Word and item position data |
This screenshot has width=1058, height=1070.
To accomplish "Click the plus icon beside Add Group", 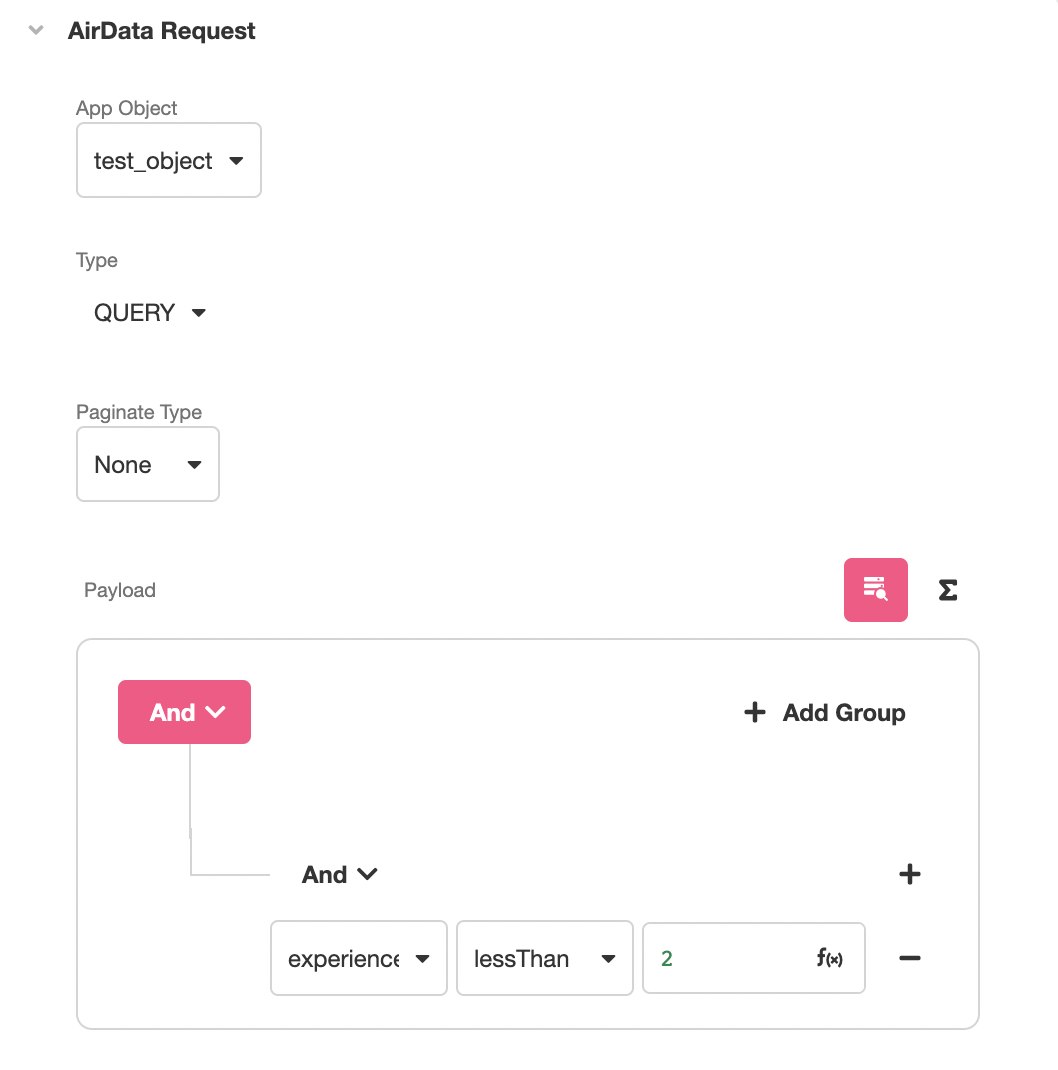I will point(755,712).
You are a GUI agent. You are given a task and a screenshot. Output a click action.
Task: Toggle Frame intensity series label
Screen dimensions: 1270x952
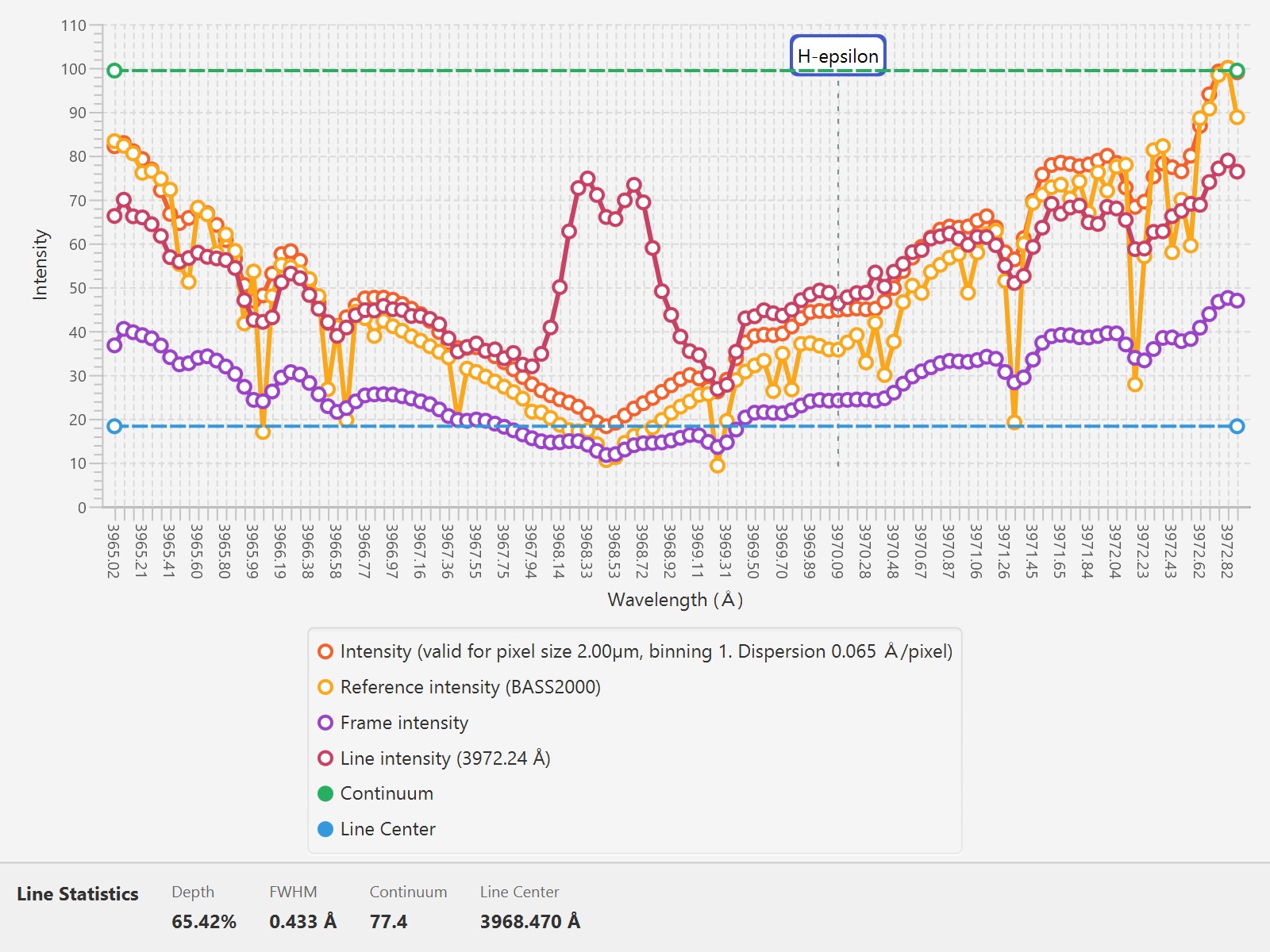(x=404, y=723)
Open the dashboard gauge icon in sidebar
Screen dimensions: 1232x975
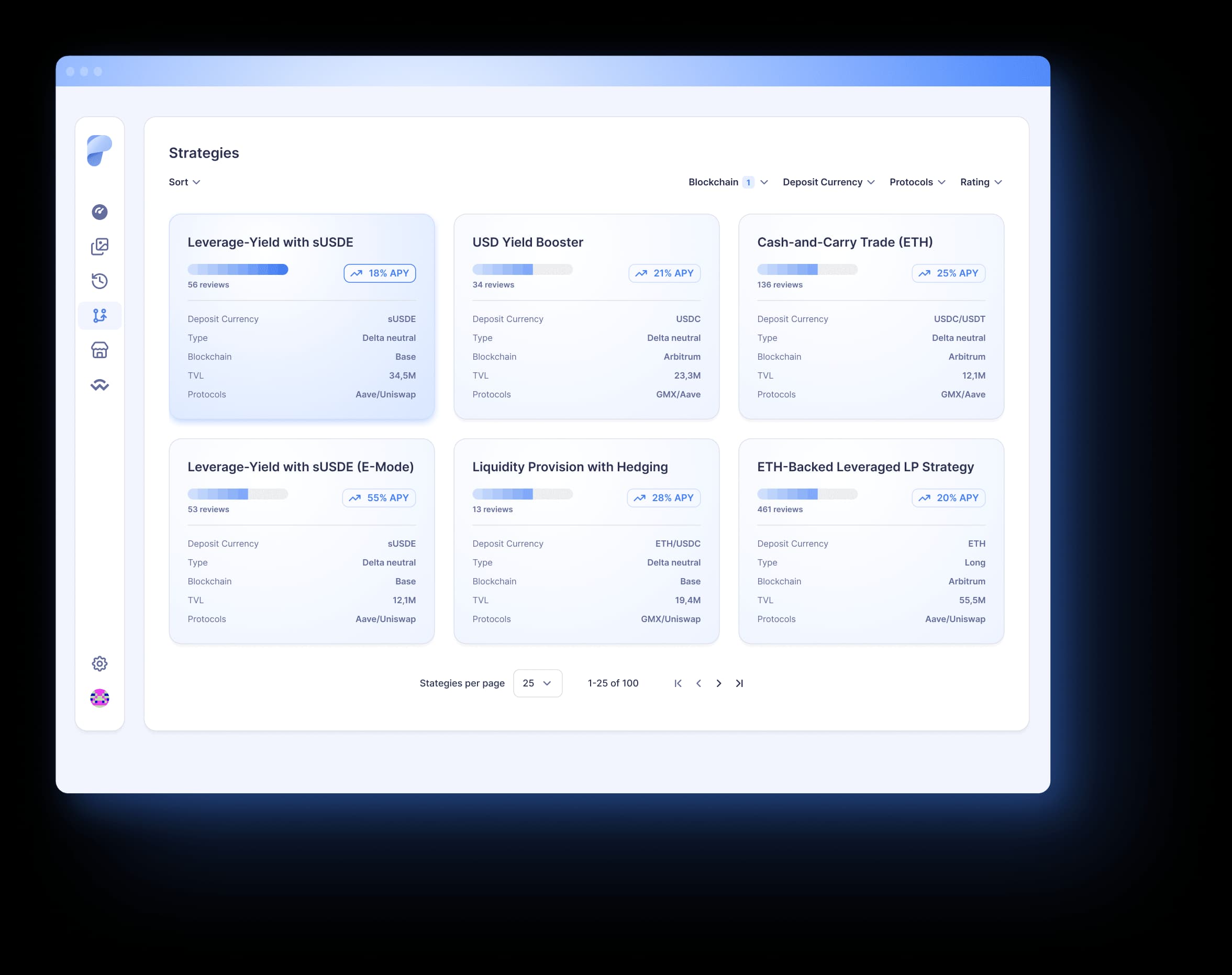click(x=100, y=212)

Set exercise | Write out everything from the line containing "You are a GUI" down to the end of the data, switching "Screen dimensions" to "Screen size" and keeping all else the same. Omit the pictures.

Expected output |
You are a GUI agent. You are given a task and a screenshot. Output a click action.
Task: Toggle Frame intensity series label
Screen size: 1270x952
(x=404, y=723)
Open the dashboard gauge icon in sidebar
Screen size: 1232x975
click(x=100, y=212)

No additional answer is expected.